• **TEXT**:
----

If you work anywhere near care delivery, payment policy, or health operations, or you are a leader in healthcare or health tech, 2026 is not a typical year for hospitals. Four structural forces (regulatory, statutory, commercial, and capital) are moving in the same direction for the first time in two decades. The result: billions in hospital‑based revenue are being redirected toward offices, ASCs, and the home.

This report breaks down what changed, why it’s happening now, and what it means for clinicians, operators, and policy pros who need to stay ahead of the slope.

Executive Summary | The 2026 Site‑of‑Service Reset

1. Hospital spending is the biggest and fastest‑growing line in U.S. healthcare.

Hospitals captured $1.6T in 2024 and drove 40% of national spending growth. Prices have outpaced inflation for two straight years.

“Hospitals have been the most protected… That’s the part that’s now changing.”

----

• **DATASET EXCERPT**:

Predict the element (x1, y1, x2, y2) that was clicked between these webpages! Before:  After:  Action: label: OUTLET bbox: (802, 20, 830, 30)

----

• **REQUIRED ACTION 1**: Rewrite the paragraph of the hospital report that begins "If you work anywhere near care delivery" as a short bulleted list that keeps its main facts.
• **REQUIRED ACTION 2**: Pick up the hospital report after its final quote, which ends "That's the part that's now changing," and write the next few sentences.

• **ANSWER BOX 1**:
- Audience: people who work near care delivery, payment policy, or health operations, and leaders in healthcare or health tech.
- 2026 is not a typical year for hospitals.
- Four structural forces (regulatory, statutory, commercial, and capital) are moving in the same direction for the first time in two decades.
- Result: billions in hospital-based revenue are being redirected toward offices, ASCs, and the home.

• **ANSWER BOX 2**:
2. Inpatient volume keeps shrinking while outpatient keeps rising.

3. Four forces are converging in 2026

  • Regulatory: IPO list elimination, ASC list expansion, OPPS site‑neutral expansion, PFS indirect‑PE redistribution.

  • Statutory: Unique NPI requirement for off‑campus HOPDs, Hospital‑at‑Home extension to 2030.

  • Commercial: Employers and MA plans steering aggressively to lower‑cost sites.

  • Capital: Nearly $40B in PE investment into ASCs across 2024–2025.
    Together, these forces are structural, not cyclical.

4. CMS moved more in one rulemaking cycle than in the last decade.

  • 285 procedures removed from the IPO list in 2026.

  • 547 procedures added to the ASC list.

  • Grandfathered HOPDs now paid 40% of OPPS for drug administration.

  • Facility‑based cardiology projected to see –7% revenue change from PFS redistribution.

5. Home is now a (nearly) permanent, reimbursed site of care.

Hospital‑at‑Home is extended through 2030, with outcomes showing 38% lower cost and 44% lower readmissions. Virtual supervision is permanent. RPM is standard. The home is now part of hospitals’ infrastructure.

6. By 2030, the slope, not the direction, is what’s uncertain.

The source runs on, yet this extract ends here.